• **Exercise goal**
What is needed is the whole of the data, set down exactly.

• **Supplied material**
○ ○ ○ ○ ○

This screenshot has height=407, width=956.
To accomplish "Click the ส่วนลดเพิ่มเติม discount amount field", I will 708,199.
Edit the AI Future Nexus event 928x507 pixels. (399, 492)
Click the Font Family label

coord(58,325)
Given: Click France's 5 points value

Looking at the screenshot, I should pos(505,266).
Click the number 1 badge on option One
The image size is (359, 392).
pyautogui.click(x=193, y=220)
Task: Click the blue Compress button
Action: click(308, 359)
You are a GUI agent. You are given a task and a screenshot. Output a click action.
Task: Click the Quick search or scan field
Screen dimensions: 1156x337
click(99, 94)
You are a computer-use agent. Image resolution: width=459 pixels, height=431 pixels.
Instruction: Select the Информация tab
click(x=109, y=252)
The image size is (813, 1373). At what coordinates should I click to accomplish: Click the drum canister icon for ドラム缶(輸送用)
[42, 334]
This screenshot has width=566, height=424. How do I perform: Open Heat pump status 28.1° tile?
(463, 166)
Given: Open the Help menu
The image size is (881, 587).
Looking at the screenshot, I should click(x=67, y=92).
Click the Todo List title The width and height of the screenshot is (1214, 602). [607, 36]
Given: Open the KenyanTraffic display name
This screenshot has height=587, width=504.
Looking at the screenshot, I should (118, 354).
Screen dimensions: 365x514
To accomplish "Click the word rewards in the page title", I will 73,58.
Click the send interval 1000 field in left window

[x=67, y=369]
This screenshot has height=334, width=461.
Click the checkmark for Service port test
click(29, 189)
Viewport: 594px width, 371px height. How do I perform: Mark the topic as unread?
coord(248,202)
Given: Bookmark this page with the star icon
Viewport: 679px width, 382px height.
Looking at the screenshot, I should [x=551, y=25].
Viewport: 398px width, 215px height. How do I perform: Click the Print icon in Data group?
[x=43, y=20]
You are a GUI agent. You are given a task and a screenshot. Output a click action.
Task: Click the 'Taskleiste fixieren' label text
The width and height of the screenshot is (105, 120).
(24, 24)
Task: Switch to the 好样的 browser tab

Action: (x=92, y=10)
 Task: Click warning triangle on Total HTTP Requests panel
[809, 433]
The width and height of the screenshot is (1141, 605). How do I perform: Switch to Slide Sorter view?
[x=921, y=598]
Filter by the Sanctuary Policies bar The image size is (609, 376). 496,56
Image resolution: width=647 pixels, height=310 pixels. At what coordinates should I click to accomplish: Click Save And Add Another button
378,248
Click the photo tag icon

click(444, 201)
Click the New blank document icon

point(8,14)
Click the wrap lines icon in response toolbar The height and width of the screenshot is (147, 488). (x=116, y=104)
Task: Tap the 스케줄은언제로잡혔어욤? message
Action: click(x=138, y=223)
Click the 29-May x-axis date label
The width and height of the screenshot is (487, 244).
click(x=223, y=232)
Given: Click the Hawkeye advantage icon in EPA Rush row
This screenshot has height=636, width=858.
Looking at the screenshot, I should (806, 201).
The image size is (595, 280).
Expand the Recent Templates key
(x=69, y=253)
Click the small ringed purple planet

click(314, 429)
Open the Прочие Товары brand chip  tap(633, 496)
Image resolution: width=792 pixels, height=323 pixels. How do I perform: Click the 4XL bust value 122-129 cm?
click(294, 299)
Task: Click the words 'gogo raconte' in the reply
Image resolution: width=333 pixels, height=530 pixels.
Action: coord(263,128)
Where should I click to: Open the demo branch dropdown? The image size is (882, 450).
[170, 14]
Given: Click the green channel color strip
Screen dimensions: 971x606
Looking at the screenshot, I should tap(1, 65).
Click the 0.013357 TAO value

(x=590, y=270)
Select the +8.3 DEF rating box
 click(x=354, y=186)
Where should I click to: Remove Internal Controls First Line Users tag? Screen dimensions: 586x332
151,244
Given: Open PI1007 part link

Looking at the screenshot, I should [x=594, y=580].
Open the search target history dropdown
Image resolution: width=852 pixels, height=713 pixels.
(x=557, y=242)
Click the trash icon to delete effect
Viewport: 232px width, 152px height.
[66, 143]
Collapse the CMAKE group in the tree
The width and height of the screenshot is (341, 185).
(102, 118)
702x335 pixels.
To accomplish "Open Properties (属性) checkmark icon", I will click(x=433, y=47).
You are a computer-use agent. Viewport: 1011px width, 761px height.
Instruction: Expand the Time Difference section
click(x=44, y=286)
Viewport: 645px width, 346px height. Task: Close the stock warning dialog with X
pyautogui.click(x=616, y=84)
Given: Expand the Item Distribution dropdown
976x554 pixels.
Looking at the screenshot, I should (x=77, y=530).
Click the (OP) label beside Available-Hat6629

○ ○ ○ ○ ○

• **Completed exercise**
This screenshot has height=407, width=956.
To accomplish "Click the ส่วนลดเพิ่มเติม discount amount field", I will 708,199.
Edit the AI Future Nexus event 928x507 pixels. (399, 492)
Click the Font Family label

coord(58,325)
Given: Click France's 5 points value

Looking at the screenshot, I should pos(505,266).
Click the number 1 badge on option One
The image size is (359, 392).
pyautogui.click(x=193, y=220)
Task: Click the blue Compress button
Action: click(308, 359)
You are a GUI agent. You are given a task and a screenshot. Output a click action.
Task: Click the Quick search or scan field
Screen dimensions: 1156x337
click(99, 94)
You are a computer-use agent. Image resolution: width=459 pixels, height=431 pixels.
Instruction: Select the Информация tab
click(x=109, y=252)
The image size is (813, 1373). At what coordinates should I click to accomplish: Click the drum canister icon for ドラム缶(輸送用)
[42, 334]
This screenshot has width=566, height=424. How do I perform: Open Heat pump status 28.1° tile?
(463, 166)
Given: Open the Help menu
The image size is (881, 587).
Looking at the screenshot, I should click(x=67, y=92).
Click the Todo List title The width and height of the screenshot is (1214, 602). [607, 36]
Given: Open the KenyanTraffic display name
This screenshot has height=587, width=504.
Looking at the screenshot, I should (118, 354).
Screen dimensions: 365x514
To accomplish "Click the word rewards in the page title", I will 73,58.
Click the send interval 1000 field in left window

[x=67, y=369]
This screenshot has height=334, width=461.
Click the checkmark for Service port test
click(29, 189)
Viewport: 594px width, 371px height. How do I perform: Mark the topic as unread?
coord(248,202)
Given: Bookmark this page with the star icon
Viewport: 679px width, 382px height.
Looking at the screenshot, I should [x=551, y=25].
Viewport: 398px width, 215px height. How do I perform: Click the Print icon in Data group?
[x=43, y=20]
You are a GUI agent. You are given a task and a screenshot. Output a click action.
Task: Click the 'Taskleiste fixieren' label text
The width and height of the screenshot is (105, 120).
(24, 24)
Task: Switch to the 好样的 browser tab

Action: (x=92, y=10)
 Task: Click warning triangle on Total HTTP Requests panel
[809, 433]
The width and height of the screenshot is (1141, 605). How do I perform: Switch to Slide Sorter view?
[x=921, y=598]
Filter by the Sanctuary Policies bar The image size is (609, 376). 496,56
Image resolution: width=647 pixels, height=310 pixels. At what coordinates should I click to accomplish: Click Save And Add Another button
378,248
Click the photo tag icon

click(444, 201)
Click the New blank document icon

point(8,14)
Click the wrap lines icon in response toolbar The height and width of the screenshot is (147, 488). (x=116, y=104)
Task: Tap the 스케줄은언제로잡혔어욤? message
Action: click(x=138, y=223)
Click the 29-May x-axis date label
The width and height of the screenshot is (487, 244).
click(x=223, y=232)
Given: Click the Hawkeye advantage icon in EPA Rush row
This screenshot has height=636, width=858.
Looking at the screenshot, I should (806, 201).
The image size is (595, 280).
Expand the Recent Templates key
(x=69, y=253)
Click the small ringed purple planet

click(314, 429)
Open the Прочие Товары brand chip  tap(633, 496)
Image resolution: width=792 pixels, height=323 pixels. How do I perform: Click the 4XL bust value 122-129 cm?
click(294, 299)
Task: Click the words 'gogo raconte' in the reply
Image resolution: width=333 pixels, height=530 pixels.
Action: coord(263,128)
Where should I click to: Open the demo branch dropdown? The image size is (882, 450).
[170, 14]
Given: Click the green channel color strip
Screen dimensions: 971x606
Looking at the screenshot, I should tap(1, 65).
Click the 0.013357 TAO value

(x=590, y=270)
Select the +8.3 DEF rating box
 click(x=354, y=186)
Where should I click to: Remove Internal Controls First Line Users tag? Screen dimensions: 586x332
151,244
Given: Open PI1007 part link

Looking at the screenshot, I should [x=594, y=580].
Open the search target history dropdown
Image resolution: width=852 pixels, height=713 pixels.
(x=557, y=242)
Click the trash icon to delete effect
Viewport: 232px width, 152px height.
[66, 143]
Collapse the CMAKE group in the tree
The width and height of the screenshot is (341, 185).
(102, 118)
702x335 pixels.
To accomplish "Open Properties (属性) checkmark icon", I will click(x=433, y=47).
You are a computer-use agent. Viewport: 1011px width, 761px height.
Instruction: Expand the Time Difference section
click(x=44, y=286)
Viewport: 645px width, 346px height. Task: Close the stock warning dialog with X
pyautogui.click(x=616, y=84)
Given: Expand the Item Distribution dropdown
976x554 pixels.
Looking at the screenshot, I should (x=77, y=530).
Click the (OP) label beside Available-Hat6629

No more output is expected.